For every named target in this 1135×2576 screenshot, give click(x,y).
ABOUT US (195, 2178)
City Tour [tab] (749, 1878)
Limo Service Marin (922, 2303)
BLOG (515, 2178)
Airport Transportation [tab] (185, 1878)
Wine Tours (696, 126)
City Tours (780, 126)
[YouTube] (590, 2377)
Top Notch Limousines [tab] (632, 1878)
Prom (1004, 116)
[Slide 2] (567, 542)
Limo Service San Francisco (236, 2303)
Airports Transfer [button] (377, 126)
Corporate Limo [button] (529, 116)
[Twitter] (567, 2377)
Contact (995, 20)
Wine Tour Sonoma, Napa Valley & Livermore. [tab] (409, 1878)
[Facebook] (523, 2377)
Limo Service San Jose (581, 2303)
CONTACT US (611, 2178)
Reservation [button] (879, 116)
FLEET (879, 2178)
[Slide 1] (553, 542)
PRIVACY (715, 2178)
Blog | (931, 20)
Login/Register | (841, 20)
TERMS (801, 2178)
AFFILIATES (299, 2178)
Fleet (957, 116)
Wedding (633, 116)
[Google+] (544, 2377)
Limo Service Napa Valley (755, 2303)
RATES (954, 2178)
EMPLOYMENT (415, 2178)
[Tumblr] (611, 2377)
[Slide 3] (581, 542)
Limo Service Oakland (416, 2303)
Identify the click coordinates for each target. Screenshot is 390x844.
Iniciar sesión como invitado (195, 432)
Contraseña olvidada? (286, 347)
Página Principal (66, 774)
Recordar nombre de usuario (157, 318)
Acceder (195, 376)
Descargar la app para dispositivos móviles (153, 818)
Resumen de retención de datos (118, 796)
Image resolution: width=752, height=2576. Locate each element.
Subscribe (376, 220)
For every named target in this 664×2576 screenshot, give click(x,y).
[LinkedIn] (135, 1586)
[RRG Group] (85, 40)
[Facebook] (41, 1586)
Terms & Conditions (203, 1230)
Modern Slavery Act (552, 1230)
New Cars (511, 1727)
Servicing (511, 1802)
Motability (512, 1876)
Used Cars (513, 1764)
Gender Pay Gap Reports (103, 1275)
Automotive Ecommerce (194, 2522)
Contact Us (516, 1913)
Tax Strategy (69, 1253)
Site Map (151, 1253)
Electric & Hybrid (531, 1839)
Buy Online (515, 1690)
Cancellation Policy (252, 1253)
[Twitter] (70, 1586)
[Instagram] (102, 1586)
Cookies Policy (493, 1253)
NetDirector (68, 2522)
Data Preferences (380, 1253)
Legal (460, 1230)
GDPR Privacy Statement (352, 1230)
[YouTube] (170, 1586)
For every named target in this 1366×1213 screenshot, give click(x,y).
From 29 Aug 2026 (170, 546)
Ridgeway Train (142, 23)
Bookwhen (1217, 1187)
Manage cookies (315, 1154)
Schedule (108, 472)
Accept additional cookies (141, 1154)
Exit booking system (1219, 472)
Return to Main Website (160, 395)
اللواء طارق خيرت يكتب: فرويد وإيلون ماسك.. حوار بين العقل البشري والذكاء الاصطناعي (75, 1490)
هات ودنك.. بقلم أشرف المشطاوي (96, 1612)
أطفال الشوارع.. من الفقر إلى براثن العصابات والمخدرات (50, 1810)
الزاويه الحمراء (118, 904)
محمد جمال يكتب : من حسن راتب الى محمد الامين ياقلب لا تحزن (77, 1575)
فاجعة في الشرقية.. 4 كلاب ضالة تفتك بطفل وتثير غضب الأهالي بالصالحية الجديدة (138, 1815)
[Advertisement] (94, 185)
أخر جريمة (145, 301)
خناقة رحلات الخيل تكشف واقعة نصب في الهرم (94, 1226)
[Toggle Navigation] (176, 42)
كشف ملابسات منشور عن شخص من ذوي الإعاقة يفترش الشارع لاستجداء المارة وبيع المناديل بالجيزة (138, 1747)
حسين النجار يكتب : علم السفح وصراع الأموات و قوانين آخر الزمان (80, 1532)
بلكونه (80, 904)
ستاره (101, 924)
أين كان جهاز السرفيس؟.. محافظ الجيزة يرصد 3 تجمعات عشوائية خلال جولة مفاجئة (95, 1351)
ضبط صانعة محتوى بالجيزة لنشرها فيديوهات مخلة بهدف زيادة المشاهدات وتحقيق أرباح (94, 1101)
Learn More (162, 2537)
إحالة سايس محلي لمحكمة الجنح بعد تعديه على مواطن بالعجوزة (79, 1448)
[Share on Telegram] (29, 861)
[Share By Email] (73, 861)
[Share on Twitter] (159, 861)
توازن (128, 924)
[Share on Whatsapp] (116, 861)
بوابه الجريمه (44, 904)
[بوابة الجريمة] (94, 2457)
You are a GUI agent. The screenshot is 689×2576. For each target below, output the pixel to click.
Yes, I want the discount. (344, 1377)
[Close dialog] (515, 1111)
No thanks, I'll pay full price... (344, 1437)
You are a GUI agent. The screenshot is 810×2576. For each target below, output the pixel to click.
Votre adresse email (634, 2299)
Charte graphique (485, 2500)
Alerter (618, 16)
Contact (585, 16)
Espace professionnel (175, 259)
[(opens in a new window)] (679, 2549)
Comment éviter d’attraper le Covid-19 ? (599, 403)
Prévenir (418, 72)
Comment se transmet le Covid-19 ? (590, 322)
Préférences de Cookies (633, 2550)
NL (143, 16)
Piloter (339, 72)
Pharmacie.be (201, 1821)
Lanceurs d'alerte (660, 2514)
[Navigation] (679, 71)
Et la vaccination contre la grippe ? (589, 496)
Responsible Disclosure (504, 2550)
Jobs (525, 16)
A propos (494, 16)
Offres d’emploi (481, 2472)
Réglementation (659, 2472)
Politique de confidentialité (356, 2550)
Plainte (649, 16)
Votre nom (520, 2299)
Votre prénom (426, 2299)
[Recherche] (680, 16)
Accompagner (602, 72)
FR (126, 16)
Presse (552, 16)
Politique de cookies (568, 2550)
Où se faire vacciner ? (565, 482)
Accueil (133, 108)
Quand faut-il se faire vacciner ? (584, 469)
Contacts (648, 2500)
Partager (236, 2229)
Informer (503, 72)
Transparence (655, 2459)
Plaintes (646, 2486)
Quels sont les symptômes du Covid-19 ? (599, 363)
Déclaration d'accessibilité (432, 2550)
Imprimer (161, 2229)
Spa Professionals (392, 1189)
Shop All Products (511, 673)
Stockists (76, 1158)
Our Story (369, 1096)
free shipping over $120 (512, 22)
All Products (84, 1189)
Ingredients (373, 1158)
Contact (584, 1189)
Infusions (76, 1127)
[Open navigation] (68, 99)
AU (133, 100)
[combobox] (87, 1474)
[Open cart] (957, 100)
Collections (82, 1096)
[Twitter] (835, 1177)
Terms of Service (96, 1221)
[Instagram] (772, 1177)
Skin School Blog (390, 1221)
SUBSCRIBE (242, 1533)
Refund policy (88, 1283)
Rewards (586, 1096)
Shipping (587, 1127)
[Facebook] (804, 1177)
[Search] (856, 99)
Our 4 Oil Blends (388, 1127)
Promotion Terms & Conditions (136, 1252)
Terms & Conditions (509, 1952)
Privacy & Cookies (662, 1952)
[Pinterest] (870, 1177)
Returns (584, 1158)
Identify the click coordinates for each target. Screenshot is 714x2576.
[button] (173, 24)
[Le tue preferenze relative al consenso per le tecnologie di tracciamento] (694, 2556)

◆ ◆ ◆ ◆ ◆

WHAT IS EXPECTED: Can you retype all of the records above line for line, with every character unchanged?

REPLY TO THE EXERCISE:
For every named target in this 1135×2576 screenshot, give click(x,y).
ABOUT US (195, 2178)
City Tour [tab] (749, 1878)
Limo Service Marin (922, 2303)
BLOG (515, 2178)
Airport Transportation [tab] (185, 1878)
Wine Tours (696, 126)
City Tours (780, 126)
[YouTube] (590, 2377)
Top Notch Limousines [tab] (632, 1878)
Prom (1004, 116)
[Slide 2] (567, 542)
Limo Service San Francisco (236, 2303)
Airports Transfer [button] (377, 126)
Corporate Limo [button] (529, 116)
[Twitter] (567, 2377)
Contact (995, 20)
Wine Tour Sonoma, Napa Valley & Livermore. [tab] (409, 1878)
[Facebook] (523, 2377)
Limo Service San Jose (581, 2303)
CONTACT US (611, 2178)
Reservation [button] (879, 116)
FLEET (879, 2178)
[Slide 1] (553, 542)
PRIVACY (715, 2178)
Blog | (931, 20)
Login/Register | (841, 20)
TERMS (801, 2178)
AFFILIATES (299, 2178)
Fleet (957, 116)
Wedding (633, 116)
[Google+] (544, 2377)
Limo Service Napa Valley (755, 2303)
RATES (954, 2178)
EMPLOYMENT (415, 2178)
[Tumblr] (611, 2377)
[Slide 3] (581, 542)
Limo Service Oakland (416, 2303)
Identify the click coordinates for each target. Screenshot is 390x844.
Iniciar sesión como invitado (195, 432)
Contraseña olvidada? (286, 347)
Página Principal (66, 774)
Recordar nombre de usuario (157, 318)
Acceder (195, 376)
Descargar la app para dispositivos móviles (153, 818)
Resumen de retención de datos (118, 796)
Image resolution: width=752, height=2576. Locate each element.
Subscribe (376, 220)
For every named target in this 664×2576 screenshot, give click(x,y).
[LinkedIn] (135, 1586)
[RRG Group] (85, 40)
[Facebook] (41, 1586)
Terms & Conditions (203, 1230)
Modern Slavery Act (552, 1230)
New Cars (511, 1727)
Servicing (511, 1802)
Motability (512, 1876)
Used Cars (513, 1764)
Gender Pay Gap Reports (103, 1275)
Automotive Ecommerce (194, 2522)
Contact Us (516, 1913)
Tax Strategy (69, 1253)
Site Map (151, 1253)
Electric & Hybrid (531, 1839)
Buy Online (515, 1690)
Cancellation Policy (252, 1253)
[Twitter] (70, 1586)
[Instagram] (102, 1586)
Cookies Policy (493, 1253)
NetDirector (68, 2522)
Data Preferences (380, 1253)
Legal (460, 1230)
GDPR Privacy Statement (352, 1230)
[YouTube] (170, 1586)
For every named target in this 1366×1213 screenshot, give click(x,y).
From 29 Aug 2026 (170, 546)
Ridgeway Train (142, 23)
Bookwhen (1217, 1187)
Manage cookies (315, 1154)
Schedule (108, 472)
Accept additional cookies (141, 1154)
Exit booking system (1219, 472)
Return to Main Website (160, 395)
اللواء طارق خيرت يكتب: فرويد وإيلون ماسك.. حوار بين العقل البشري والذكاء الاصطناعي (75, 1490)
هات ودنك.. بقلم أشرف المشطاوي (96, 1612)
أطفال الشوارع.. من الفقر إلى براثن العصابات والمخدرات (50, 1810)
الزاويه الحمراء (118, 904)
محمد جمال يكتب : من حسن راتب الى محمد الامين ياقلب لا تحزن (77, 1575)
فاجعة في الشرقية.. 4 كلاب ضالة تفتك بطفل وتثير غضب الأهالي بالصالحية الجديدة (138, 1815)
[Advertisement] (94, 185)
أخر جريمة (145, 301)
خناقة رحلات الخيل تكشف واقعة نصب في الهرم (94, 1226)
[Toggle Navigation] (176, 42)
كشف ملابسات منشور عن شخص من ذوي الإعاقة يفترش الشارع لاستجداء المارة وبيع المناديل بالجيزة (138, 1747)
حسين النجار يكتب : علم السفح وصراع الأموات و قوانين آخر الزمان (80, 1532)
بلكونه (80, 904)
ستاره (101, 924)
أين كان جهاز السرفيس؟.. محافظ الجيزة يرصد 3 تجمعات عشوائية خلال جولة مفاجئة (95, 1351)
ضبط صانعة محتوى بالجيزة لنشرها فيديوهات مخلة بهدف زيادة المشاهدات وتحقيق أرباح (94, 1101)
Learn More (162, 2537)
إحالة سايس محلي لمحكمة الجنح بعد تعديه على مواطن بالعجوزة (79, 1448)
[Share on Telegram] (29, 861)
[Share By Email] (73, 861)
[Share on Twitter] (159, 861)
توازن (128, 924)
[Share on Whatsapp] (116, 861)
بوابه الجريمه (44, 904)
[بوابة الجريمة] (94, 2457)
You are a GUI agent. The screenshot is 689×2576. For each target below, output the pixel to click.
Yes, I want the discount. (344, 1377)
[Close dialog] (515, 1111)
No thanks, I'll pay full price... (344, 1437)
You are a GUI agent. The screenshot is 810×2576. For each target below, output the pixel to click.
Votre adresse email (634, 2299)
Charte graphique (485, 2500)
Alerter (618, 16)
Contact (585, 16)
Espace professionnel (175, 259)
[(opens in a new window)] (679, 2549)
Comment éviter d’attraper le Covid-19 ? (599, 403)
Prévenir (418, 72)
Comment se transmet le Covid-19 ? (590, 322)
Préférences de Cookies (633, 2550)
NL (143, 16)
Piloter (339, 72)
Pharmacie.be (201, 1821)
Lanceurs d'alerte (660, 2514)
[Navigation] (679, 71)
Et la vaccination contre la grippe ? (589, 496)
Responsible Disclosure (504, 2550)
Jobs (525, 16)
A propos (494, 16)
Offres d’emploi (481, 2472)
Réglementation (659, 2472)
Politique de confidentialité (356, 2550)
Plainte (649, 16)
Votre nom (520, 2299)
Votre prénom (426, 2299)
[Recherche] (680, 16)
Accompagner (602, 72)
FR (126, 16)
Presse (552, 16)
Politique de cookies (568, 2550)
Où se faire vacciner ? (565, 482)
Accueil (133, 108)
Quand faut-il se faire vacciner ? (584, 469)
Contacts (648, 2500)
Partager (236, 2229)
Informer (503, 72)
Transparence (655, 2459)
Plaintes (646, 2486)
Quels sont les symptômes du Covid-19 ? (599, 363)
Déclaration d'accessibilité (432, 2550)
Imprimer (161, 2229)
Spa Professionals (392, 1189)
Shop All Products (511, 673)
Stockists (76, 1158)
Our Story (369, 1096)
free shipping over $120 (512, 22)
All Products (84, 1189)
Ingredients (373, 1158)
Contact (584, 1189)
Infusions (76, 1127)
[Open navigation] (68, 99)
AU (133, 100)
[combobox] (87, 1474)
[Open cart] (957, 100)
Collections (82, 1096)
[Twitter] (835, 1177)
Terms of Service (96, 1221)
[Instagram] (772, 1177)
Skin School Blog (390, 1221)
SUBSCRIBE (242, 1533)
Refund policy (88, 1283)
Rewards (586, 1096)
Shipping (587, 1127)
[Facebook] (804, 1177)
[Search] (856, 99)
Our 4 Oil Blends (388, 1127)
Promotion Terms & Conditions (136, 1252)
Terms & Conditions (509, 1952)
Privacy & Cookies (662, 1952)
[Pinterest] (870, 1177)
Returns (584, 1158)
Identify the click coordinates for each target. Screenshot is 714x2576.
[button] (173, 24)
[Le tue preferenze relative al consenso per le tecnologie di tracciamento] (694, 2556)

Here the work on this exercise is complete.